Content starts

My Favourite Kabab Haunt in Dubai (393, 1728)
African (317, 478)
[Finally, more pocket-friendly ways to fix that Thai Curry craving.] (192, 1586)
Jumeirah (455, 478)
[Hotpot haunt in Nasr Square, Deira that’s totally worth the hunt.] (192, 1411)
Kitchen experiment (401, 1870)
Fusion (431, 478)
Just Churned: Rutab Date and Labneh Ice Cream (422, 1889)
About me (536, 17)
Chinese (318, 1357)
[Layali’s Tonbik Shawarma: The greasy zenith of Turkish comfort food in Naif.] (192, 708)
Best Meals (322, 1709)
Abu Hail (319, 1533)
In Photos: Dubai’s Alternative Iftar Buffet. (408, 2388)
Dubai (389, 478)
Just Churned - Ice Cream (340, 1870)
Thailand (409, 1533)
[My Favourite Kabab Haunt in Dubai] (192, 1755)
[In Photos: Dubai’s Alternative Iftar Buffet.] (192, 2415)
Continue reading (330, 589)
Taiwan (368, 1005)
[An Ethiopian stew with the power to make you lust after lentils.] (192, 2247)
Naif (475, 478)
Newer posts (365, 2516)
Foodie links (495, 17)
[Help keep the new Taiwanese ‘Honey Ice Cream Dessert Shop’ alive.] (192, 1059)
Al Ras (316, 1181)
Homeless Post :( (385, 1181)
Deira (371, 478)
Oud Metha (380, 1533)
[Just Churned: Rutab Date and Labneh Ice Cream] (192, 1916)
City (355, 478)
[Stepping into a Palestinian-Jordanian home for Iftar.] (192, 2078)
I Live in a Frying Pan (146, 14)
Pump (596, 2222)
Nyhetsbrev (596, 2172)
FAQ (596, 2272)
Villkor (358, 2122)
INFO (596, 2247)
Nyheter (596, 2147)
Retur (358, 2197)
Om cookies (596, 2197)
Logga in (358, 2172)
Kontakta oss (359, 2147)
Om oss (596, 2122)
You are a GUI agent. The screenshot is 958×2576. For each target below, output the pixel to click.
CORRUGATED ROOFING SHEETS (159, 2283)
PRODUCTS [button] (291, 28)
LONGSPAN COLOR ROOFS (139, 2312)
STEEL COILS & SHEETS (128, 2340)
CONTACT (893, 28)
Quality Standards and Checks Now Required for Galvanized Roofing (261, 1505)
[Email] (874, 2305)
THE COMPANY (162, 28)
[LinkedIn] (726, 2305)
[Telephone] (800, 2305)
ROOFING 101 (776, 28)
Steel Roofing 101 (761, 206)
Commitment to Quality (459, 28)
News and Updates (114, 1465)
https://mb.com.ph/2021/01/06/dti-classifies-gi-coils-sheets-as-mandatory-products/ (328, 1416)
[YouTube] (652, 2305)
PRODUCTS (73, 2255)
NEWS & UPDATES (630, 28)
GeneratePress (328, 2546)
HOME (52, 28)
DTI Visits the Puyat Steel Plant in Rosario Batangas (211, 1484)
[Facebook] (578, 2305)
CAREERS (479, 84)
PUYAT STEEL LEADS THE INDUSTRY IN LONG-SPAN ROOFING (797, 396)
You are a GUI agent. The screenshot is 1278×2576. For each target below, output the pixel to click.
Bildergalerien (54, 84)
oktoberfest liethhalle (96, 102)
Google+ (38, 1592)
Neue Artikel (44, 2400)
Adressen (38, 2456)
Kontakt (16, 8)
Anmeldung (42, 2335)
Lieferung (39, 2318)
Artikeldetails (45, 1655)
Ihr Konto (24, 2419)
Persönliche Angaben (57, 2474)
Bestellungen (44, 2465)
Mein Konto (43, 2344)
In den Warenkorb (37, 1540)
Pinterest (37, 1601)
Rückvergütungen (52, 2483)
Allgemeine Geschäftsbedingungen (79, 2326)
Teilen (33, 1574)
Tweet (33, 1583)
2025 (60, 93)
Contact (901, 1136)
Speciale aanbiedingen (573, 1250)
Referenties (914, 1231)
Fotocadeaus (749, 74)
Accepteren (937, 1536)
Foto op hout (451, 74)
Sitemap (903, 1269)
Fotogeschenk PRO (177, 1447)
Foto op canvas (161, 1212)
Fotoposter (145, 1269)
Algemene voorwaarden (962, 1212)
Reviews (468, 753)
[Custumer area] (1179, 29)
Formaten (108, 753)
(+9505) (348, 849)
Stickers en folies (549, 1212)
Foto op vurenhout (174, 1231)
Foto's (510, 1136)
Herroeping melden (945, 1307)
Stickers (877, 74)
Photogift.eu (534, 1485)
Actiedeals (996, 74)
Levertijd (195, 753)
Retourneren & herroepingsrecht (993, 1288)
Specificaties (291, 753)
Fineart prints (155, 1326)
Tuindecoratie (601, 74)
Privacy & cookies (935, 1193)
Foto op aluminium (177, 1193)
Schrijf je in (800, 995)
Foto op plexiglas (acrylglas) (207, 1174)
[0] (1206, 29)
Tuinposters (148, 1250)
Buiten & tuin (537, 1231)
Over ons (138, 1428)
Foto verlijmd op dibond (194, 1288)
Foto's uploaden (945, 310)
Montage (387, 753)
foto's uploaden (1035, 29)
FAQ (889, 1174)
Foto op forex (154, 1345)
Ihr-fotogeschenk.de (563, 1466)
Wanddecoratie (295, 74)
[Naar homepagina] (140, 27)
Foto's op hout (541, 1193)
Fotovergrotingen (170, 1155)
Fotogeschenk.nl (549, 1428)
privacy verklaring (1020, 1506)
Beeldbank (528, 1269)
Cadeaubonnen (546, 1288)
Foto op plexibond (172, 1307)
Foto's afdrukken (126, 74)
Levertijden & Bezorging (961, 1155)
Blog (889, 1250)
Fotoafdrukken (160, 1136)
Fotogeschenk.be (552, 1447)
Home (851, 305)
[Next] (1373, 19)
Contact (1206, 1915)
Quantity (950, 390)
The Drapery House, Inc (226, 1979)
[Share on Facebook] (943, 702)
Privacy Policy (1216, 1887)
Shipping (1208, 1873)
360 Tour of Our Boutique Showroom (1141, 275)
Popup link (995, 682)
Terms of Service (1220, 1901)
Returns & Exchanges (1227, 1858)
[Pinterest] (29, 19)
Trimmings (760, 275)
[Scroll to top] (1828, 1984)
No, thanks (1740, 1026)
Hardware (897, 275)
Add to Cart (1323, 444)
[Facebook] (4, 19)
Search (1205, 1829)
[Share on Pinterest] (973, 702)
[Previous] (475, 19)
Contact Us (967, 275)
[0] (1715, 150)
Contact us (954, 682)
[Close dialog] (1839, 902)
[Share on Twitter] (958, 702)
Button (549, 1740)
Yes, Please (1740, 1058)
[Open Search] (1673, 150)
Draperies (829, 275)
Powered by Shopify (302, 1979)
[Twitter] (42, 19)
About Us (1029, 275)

Content ends

» **Task to carry out**
Take each record above and return it verbatim.

» **Result below**
My Favourite Kabab Haunt in Dubai (393, 1728)
African (317, 478)
[Finally, more pocket-friendly ways to fix that Thai Curry craving.] (192, 1586)
Jumeirah (455, 478)
[Hotpot haunt in Nasr Square, Deira that’s totally worth the hunt.] (192, 1411)
Kitchen experiment (401, 1870)
Fusion (431, 478)
Just Churned: Rutab Date and Labneh Ice Cream (422, 1889)
About me (536, 17)
Chinese (318, 1357)
[Layali’s Tonbik Shawarma: The greasy zenith of Turkish comfort food in Naif.] (192, 708)
Best Meals (322, 1709)
Abu Hail (319, 1533)
In Photos: Dubai’s Alternative Iftar Buffet. (408, 2388)
Dubai (389, 478)
Just Churned - Ice Cream (340, 1870)
Thailand (409, 1533)
[My Favourite Kabab Haunt in Dubai] (192, 1755)
[In Photos: Dubai’s Alternative Iftar Buffet.] (192, 2415)
Continue reading (330, 589)
Taiwan (368, 1005)
[An Ethiopian stew with the power to make you lust after lentils.] (192, 2247)
Naif (475, 478)
Newer posts (365, 2516)
Foodie links (495, 17)
[Help keep the new Taiwanese ‘Honey Ice Cream Dessert Shop’ alive.] (192, 1059)
Al Ras (316, 1181)
Homeless Post :( (385, 1181)
Deira (371, 478)
Oud Metha (380, 1533)
[Just Churned: Rutab Date and Labneh Ice Cream] (192, 1916)
City (355, 478)
[Stepping into a Palestinian-Jordanian home for Iftar.] (192, 2078)
I Live in a Frying Pan (146, 14)
Pump (596, 2222)
Nyhetsbrev (596, 2172)
FAQ (596, 2272)
Villkor (358, 2122)
INFO (596, 2247)
Nyheter (596, 2147)
Retur (358, 2197)
Om cookies (596, 2197)
Logga in (358, 2172)
Kontakta oss (359, 2147)
Om oss (596, 2122)
You are a GUI agent. The screenshot is 958×2576. For each target below, output the pixel to click.
CORRUGATED ROOFING SHEETS (159, 2283)
PRODUCTS [button] (291, 28)
LONGSPAN COLOR ROOFS (139, 2312)
STEEL COILS & SHEETS (128, 2340)
CONTACT (893, 28)
Quality Standards and Checks Now Required for Galvanized Roofing (261, 1505)
[Email] (874, 2305)
THE COMPANY (162, 28)
[LinkedIn] (726, 2305)
[Telephone] (800, 2305)
ROOFING 101 (776, 28)
Steel Roofing 101 (761, 206)
Commitment to Quality (459, 28)
News and Updates (114, 1465)
https://mb.com.ph/2021/01/06/dti-classifies-gi-coils-sheets-as-mandatory-products/ (328, 1416)
[YouTube] (652, 2305)
PRODUCTS (73, 2255)
NEWS & UPDATES (630, 28)
GeneratePress (328, 2546)
HOME (52, 28)
DTI Visits the Puyat Steel Plant in Rosario Batangas (211, 1484)
[Facebook] (578, 2305)
CAREERS (479, 84)
PUYAT STEEL LEADS THE INDUSTRY IN LONG-SPAN ROOFING (797, 396)
You are a GUI agent. The screenshot is 1278×2576. For each target below, output the pixel to click.
Bildergalerien (54, 84)
oktoberfest liethhalle (96, 102)
Google+ (38, 1592)
Neue Artikel (44, 2400)
Adressen (38, 2456)
Kontakt (16, 8)
Anmeldung (42, 2335)
Lieferung (39, 2318)
Artikeldetails (45, 1655)
Ihr Konto (24, 2419)
Persönliche Angaben (57, 2474)
Bestellungen (44, 2465)
Mein Konto (43, 2344)
In den Warenkorb (37, 1540)
Pinterest (37, 1601)
Rückvergütungen (52, 2483)
Allgemeine Geschäftsbedingungen (79, 2326)
Teilen (33, 1574)
Tweet (33, 1583)
2025 (60, 93)
Contact (901, 1136)
Speciale aanbiedingen (573, 1250)
Referenties (914, 1231)
Fotocadeaus (749, 74)
Accepteren (937, 1536)
Foto op hout (451, 74)
Sitemap (903, 1269)
Fotogeschenk PRO (177, 1447)
Foto op canvas (161, 1212)
Fotoposter (145, 1269)
Algemene voorwaarden (962, 1212)
Reviews (468, 753)
[Custumer area] (1179, 29)
Formaten (108, 753)
(+9505) (348, 849)
Stickers en folies (549, 1212)
Foto op vurenhout (174, 1231)
Foto's (510, 1136)
Herroeping melden (945, 1307)
Stickers (877, 74)
Photogift.eu (534, 1485)
Actiedeals (996, 74)
Levertijd (195, 753)
Retourneren & herroepingsrecht (993, 1288)
Specificaties (291, 753)
Fineart prints (155, 1326)
Tuindecoratie (601, 74)
Privacy & cookies (935, 1193)
Foto op aluminium (177, 1193)
Schrijf je in (800, 995)
Foto op plexiglas (acrylglas) (207, 1174)
[0] (1206, 29)
Tuinposters (148, 1250)
Buiten & tuin (537, 1231)
Over ons (138, 1428)
Foto verlijmd op dibond (194, 1288)
Foto's uploaden (945, 310)
Montage (387, 753)
foto's uploaden (1035, 29)
FAQ (889, 1174)
Foto op forex (154, 1345)
Ihr-fotogeschenk.de (563, 1466)
Wanddecoratie (295, 74)
[Naar homepagina] (140, 27)
Foto's op hout (541, 1193)
Fotovergrotingen (170, 1155)
Fotogeschenk.nl (549, 1428)
privacy verklaring (1020, 1506)
Beeldbank (528, 1269)
Cadeaubonnen (546, 1288)
Foto op plexibond (172, 1307)
Foto's afdrukken (126, 74)
Levertijden & Bezorging (961, 1155)
Blog (889, 1250)
Fotoafdrukken (160, 1136)
Fotogeschenk.be (552, 1447)
Home (851, 305)
[Next] (1373, 19)
Contact (1206, 1915)
Quantity (950, 390)
The Drapery House, Inc (226, 1979)
[Share on Facebook] (943, 702)
Privacy Policy (1216, 1887)
Shipping (1208, 1873)
360 Tour of Our Boutique Showroom (1141, 275)
Popup link (995, 682)
Terms of Service (1220, 1901)
Returns & Exchanges (1227, 1858)
[Pinterest] (29, 19)
Trimmings (760, 275)
[Scroll to top] (1828, 1984)
No, thanks (1740, 1026)
Hardware (897, 275)
Add to Cart (1323, 444)
[Facebook] (4, 19)
Search (1205, 1829)
[Share on Pinterest] (973, 702)
[Previous] (475, 19)
Contact Us (967, 275)
[0] (1715, 150)
Contact us (954, 682)
[Close dialog] (1839, 902)
[Share on Twitter] (958, 702)
Button (549, 1740)
Yes, Please (1740, 1058)
[Open Search] (1673, 150)
Draperies (829, 275)
Powered by Shopify (302, 1979)
[Twitter] (42, 19)
About Us (1029, 275)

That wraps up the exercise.